In a July 8 order, District Judge Todd Plewe wrote that the motion for summary judgment by the plaintiff, Leaf Properties, was denied.
Leaf Properties is a corporation that owns the 3.78-acre parcel in question at the corner of Highway 145 and County Road N.
The county commissioners twice voted to deny the application. Both times the vote was 2-1, with Chair Jim Candelaria dissenting.
The county Planning and Zoning Commission had also recommended denial, voting unanimously.
The plaintiff sued to challenge the commission’s decision.
In his ruling, Plewe wrote that the plaintiff filed a motion for summary judgment based on three arguments:

  • That the county land-use code and its high-impact-permit process created “a fully discretionary review” whenever a proposed use exceeded any of 33 threshold standards;
  • That the HIP process doesn’t apply to uses by right; and
  • That the county lacks legal authority to deny a use by right by adding a discretionary approval process.

The order says that the motion for summary judgment was denied.
“This Court finds that Montezuma County has the statutory authority to create a discretionary review process for applications under the Code,” Plewe wrote.
The two legal cases the plaintiff’s attorneys, who were with the Denver law firm Otten, Johnson, Robinson, Neff, & Ragonetti, P.C, cited in support of their motion were not relevant, the order says.
“The Court finds that the Code, despite its weaknesses, is sufficiently specific to notify ‘all users and potential users of land’ that they will have to complete the High Impact Permit process if the proposed use will have 15 or more round-trip vehicle trips per day. . . .The Code does not create a limitless, fully discretionary review process.”
Leaf Properties’ argument that “uses by right” cannot be restricted by further discretionary review is incorrect, Plewe found.
“… there is not any legal restriction on counties writing their codes unartfully, regardless of the ensuing confusion that may cause,” the order says.
It continues, “A full and complete reading of the Code makes it evident that use by right as used in the Code does not mean automatic approval and that uses by right are still subject to the High Impact Permit process. . . .The term use by right in the Code is clumsy, but it does not invalidate the Code or the High Impact process.”
The plaintiff also sought a CRCP 106(a)(4) judicial review, which permits judicial review of a governmental body’s quasi-judicial action.
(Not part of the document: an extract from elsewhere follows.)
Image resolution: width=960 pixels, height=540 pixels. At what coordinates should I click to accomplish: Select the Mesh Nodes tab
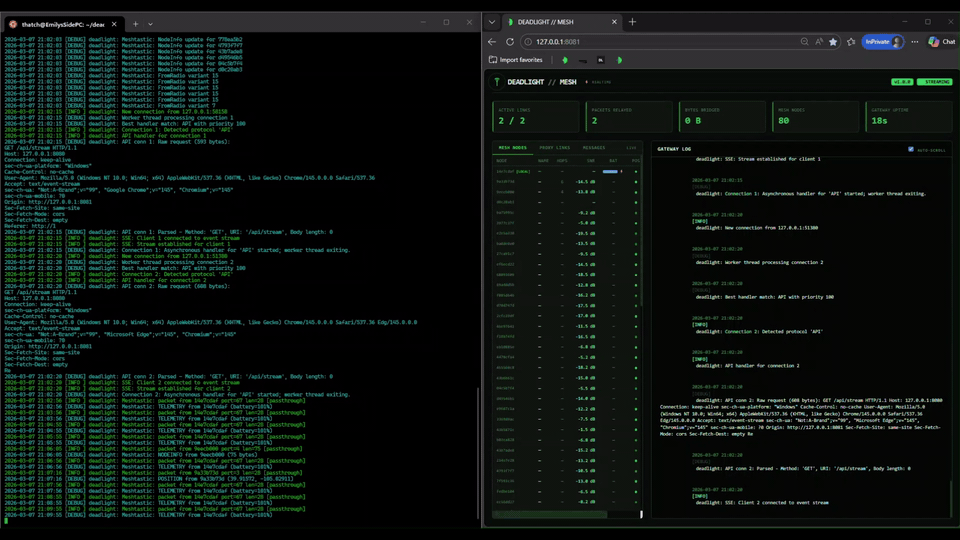513,148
Such a review is “limited to a determination of whether the body or officer has exceeded its discretion, based on the evidence in the record.”
In the ruling, Plewe wrote that there was negative community sentiment towards the Application voiced at public hearings, but, “Most of the public criticism of the Application does not constitute competent evidence.”
However, the order says, the plaintiff’s argument that “expert testimony” negates or overrides the lay testimony of the public at the hearings is an incorrect analysis.
“Colorado case law in jury trials provides that the weight to be accorded expert testimony is a question solely for the jury. . . . A BOCC hearing is not a jury trial; however, the BOCC acted as the finder of fact, like a jury, in reviewing this Application, and is not bound by the testimony of an expert.”
He said the county’s written reasons for denying the application were:

  • Concerns about the danger of dramatically increased traffic;
  • The property is in a rural area and the proposed use didn’t create a transition from rural to urban;
  • There is no cluster of similar urban-level commercial uses around the subject property;
  • The surrounding land uses are agricultural and large-lot residential and there are no similar uses in adjacent properties;
  • The use would negatively impact the uses and property values of surrounding areas;
  • It would create an unacceptable fire risk; and it would not preserve the rural character of the community.
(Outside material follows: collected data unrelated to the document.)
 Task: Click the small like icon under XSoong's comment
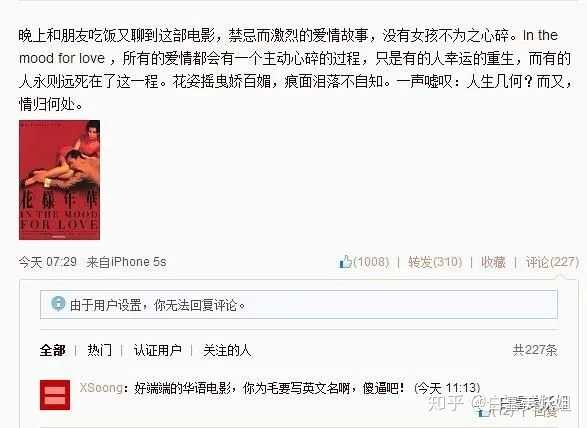point(483,412)
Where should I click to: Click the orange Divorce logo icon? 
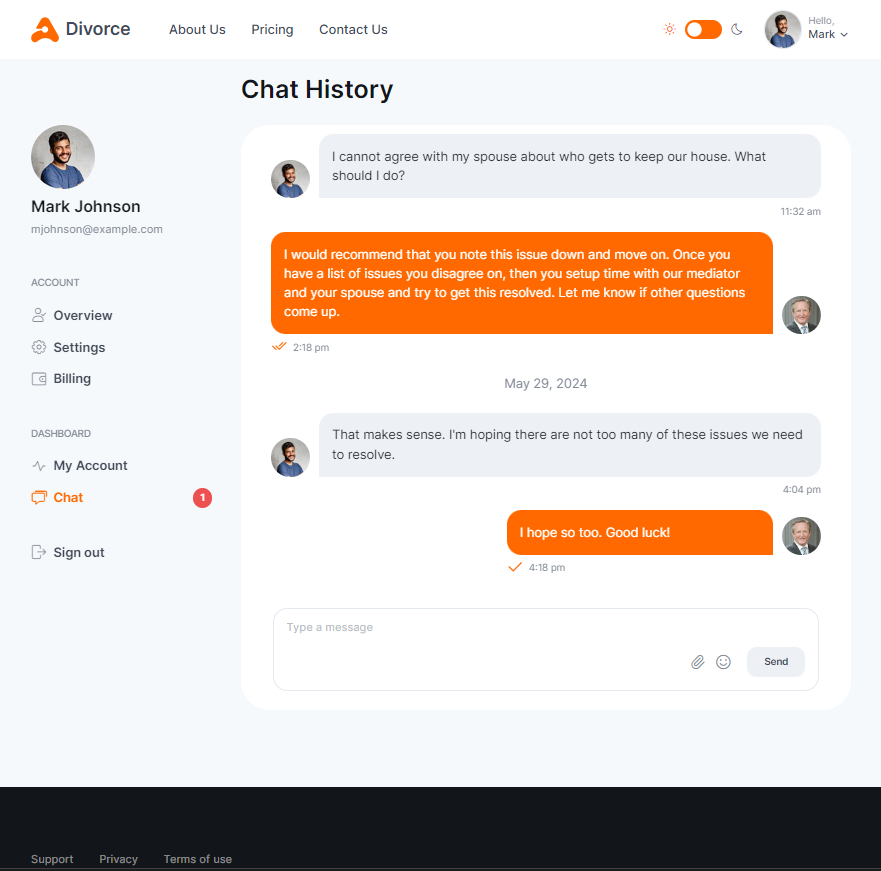44,30

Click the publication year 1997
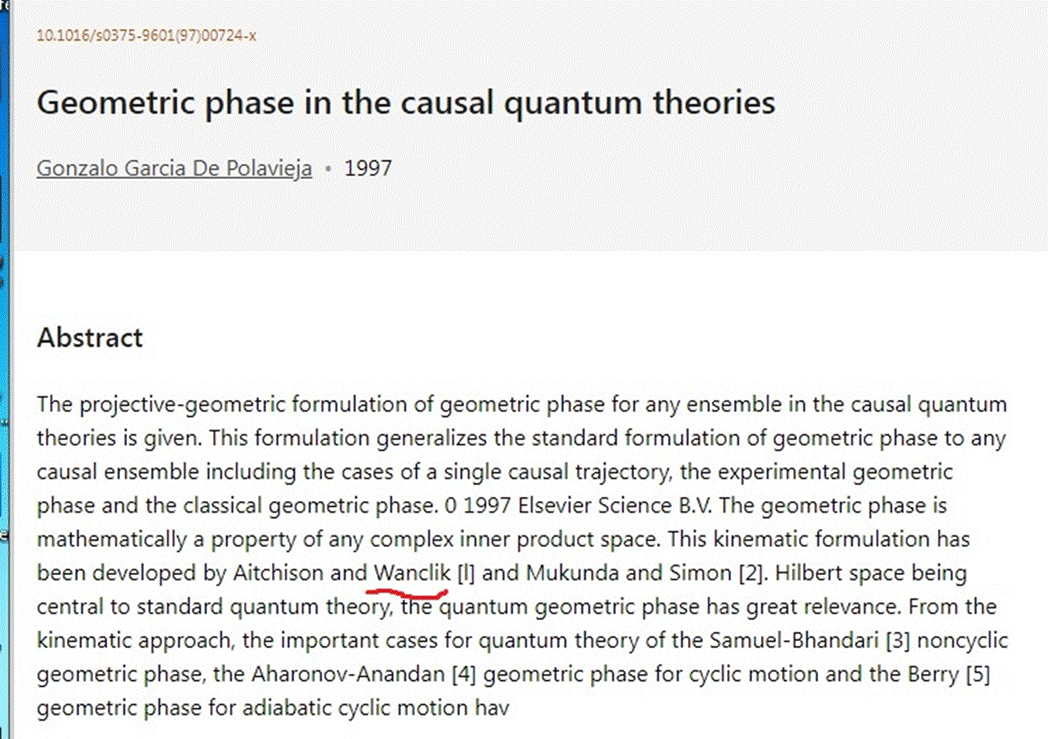368,168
The court rejected all the reasons as insufficient but the first – traffic concerns. That one, the order states, was sufficient for denial.
In conclusion, Plewe stated:
“For the reasons set forth hereinabove, the denial of the High Impact Permit by the BOCC withstands C.R.C.P. 106(4) scrutiny. The denial is supported by competent evidence and properly applies governing law set forth in the Code. The Applicant was afforded due process. The Code was properly applied. The Plaintiff had every opportunity to offer evidence that the Application would not have a significant adverse
impact.
“Increased traffic that creates ‘significant adverse impacts on other property in the area’ is a basis for denial under Section 2202.8 of the Code.
“The denial of the Application by the BOCC is upheld.”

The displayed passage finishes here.